The River



Please forgive the length of this post - if any of you should actually choose to read it all - it has been brewing in me for sometime and when that is the case, things tend to ferment, metabolize, and grow.

It is not uncommon for me during this time of year, as hints of summer begin to appear, that I set my mind and its thoughts toward the local rivers. I have always loved rivers, though I am not entirely sure why. I have vivid and sometimes scary memories of canoeing the Little Ohio River and fishing Beaver Creek back in Ohio as a young kid – ah yes, when a 4-inch minnow was consider a monstrous catch! Moving to Southern California put an end to much of my river and stream fascinations for a time, for as much as those who live their try and deny it (with sprinklers and vast irrigation systems), that land is a parched desert. Rivers would make only an occasional appearances during those rare times when the blue canopy turned to grey and the vast concrete channels would fill, but the land’s brownness would remain.

When I moved to Washington to go to College, I can still my remember my amazement at how green everything was…I had never seen so much green…and it was late summer! Rain, rain, rain…indeed the polar opposite of my experience just north of Mexico. But the snow pack keeps the rivers full as they meander their way down to Puget Sound from the scenic Cascades…and they are full of salmon and steelhead.
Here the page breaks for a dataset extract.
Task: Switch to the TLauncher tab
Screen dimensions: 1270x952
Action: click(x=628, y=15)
The renewing of my love affair with rivers would begin with Whitewater Rafting, a sport which, here in the Northwest with its hundreds of rapid waterways, seems to have a ceaseless supply of new adventures. The advent of children slowed this adventuring spirit, and when my wife and I decided to buy a house we knew we had precious little money and so opted for a region we could afford; we found ourselves along the Skykomish River in the small town of Sultan. In that same time period of my life, I began to recover from my temporary religious furlough and while settling into our new home I found myself spending more and more time along the banks of that beautiful river. At first just exploring, watching, perhaps praying…but soon I would take a rod and reel in hand to try and experience the wonder of the quarry that lies beneath those often deep green waters.
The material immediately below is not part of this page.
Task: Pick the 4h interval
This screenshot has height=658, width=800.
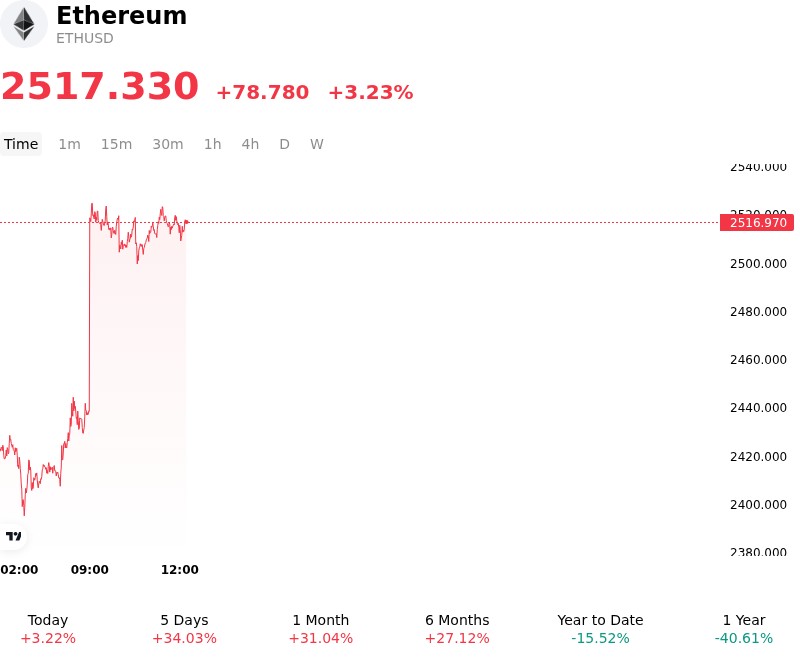Action: [x=250, y=144]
Thankfully, I would find a father to guide me. Like the spiritual life, he showed me the way and I began to see fruit. Many a warm, wet summer day and a cold wetter still winter day would be spent drifting upon those waters…and I learned to recognize by popular name each and every hole, each and every rapid, each and every bend; where to stop and fish and where to keep on drifting along. But no matter what, the beauty of it all is inspiring and even as I sit here typing I can hear and feel the gentle sounds of the water trickling underneath my anchored driftboat. I can picture the pre-sunrise mornings when the water temperature is slightly greater than the air and the river oozes clouds, while unseen salmonids teasingly leap and slap the water all around me. I can feel the strength of the great fish…that initial heartbeat skipping lurch of the fishing rod…fish or no: this is paradise. But I can also hear the booming roar of her rapids, a warning that demands my sobriety and attention.

You see the river is not mine. As much as I might call her so, I know better. She is so much bigger than me, so much older than me and she could kill me in a moment if she should find herself so inclined. She is beautiful…but powerful beyond belief. I have watched her rip and carry away entire trees in her flooded wrath. And I have also watched the rescue helicopters search her lengths, trying desperately and futilely to find the imprudent individual who tempted her and rode her with a $4.00 grocery store bought raft and a case of beer towed behind in an inner tube. Sometimes she would permit such a blasphemy, but not always. She is not a tame river, and approaching her ought to be not unlike how we approach prayer…with a certain understanding of the dangers we put ourselves in. In this vein of thinking I am reminded of the traditions of the Church and how they prepare us – just like the wisdom of the old men who have ridden these rivers for decades and whose fathers before them did the same are able to provide us newbies with the necessary cautions and techniques to safely push off from shore.

I long for the season to begin…fish or no: I want to hear and feel her.